Sur les intérêts et les intérêts des intérêts :

Considérant que M. X a droit aux intérêts au taux légal afférents à la somme de 181 105,15 euros, à compter du 6 décembre 1988, date d'introduction de la demande de première instance ; que la capitalisation des intérêts a été demandée par un mémoire enregistré le 12 mars 1998 ; qu'à cette date les intérêts étaient dus pour au moins une année entière ; qu'il y a lieu dès lors de faire droit à cette demande tant à cette date qu'à chaque échéance annuelle à compter de cette date ;

Sur les conclusions tendant à l'application de l'article L. 761-1 du code de justice administrative :

Considérant qu'il y a lieu, dans les circonstances de l'espèce, de faire application des dispositions de l'article L. 761-1 du code de justice administrative et de mettre à la charge des Hôpitaux Universitaires de Strasbourg la somme de 2 300 euros au titre des frais exposés par M. et Mme X et non compris dans les dépens ;

Décide :
Article 1er : L'article 1er de l'arrêt de la cour administrative d'appel de Nancy en date du 21 mars 2002 est annulé.
Article 2 : Le montant de la condamnation fixée par l'article 1er du jugement du 27 mai 1997 au profit de M. X est porté de 91 105,15 euros à 181 105,15 euros.

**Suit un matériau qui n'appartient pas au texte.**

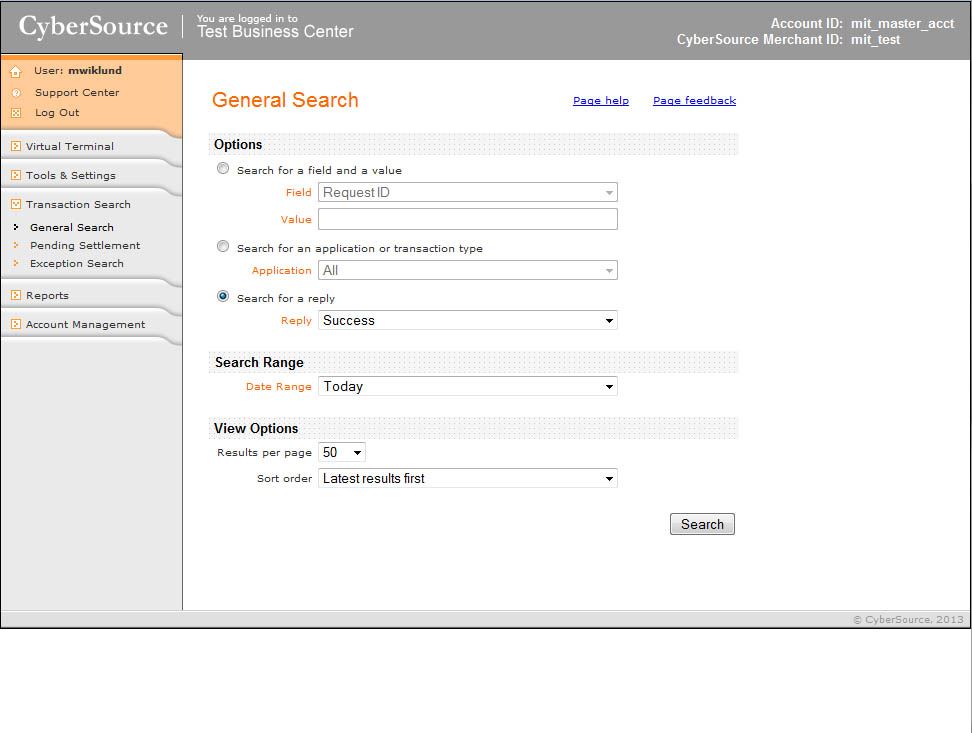Open Exception Search from the sidebar
This screenshot has height=733, width=972.
coord(77,264)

Cette somme portera intérêt à compter du 6 décembre 1988. Les intérêts échus à la date du 12 mars 1998, puis à chaque échéance annuelle à compter de cette date, seront capitalisés à chacune de ces dates pour produire eux-mêmes intérêts.
Article 3 : Le jugement du tribunal administratif de Strasbourg en date du 27 mai 1997 est réformé en ce qu'il a de contraire à la présente décision.
Article 4 : Les Hopitaux Universitaires de Strasbourg verseront, au titre de l'article L. 761-1 du code de justice administrative, une somme globale de 2 300 euros à M. et Mme X.
Article 5 : Le surplus des conclusions de la requête est rejeté.
Article 6 : La présente décision sera notifiée à M. et Mme Francis X, aux Hopitaux Universitaires de Strasbourg, à la caisse des Français de l'étranger et au ministre de la santé et de la protection sociale.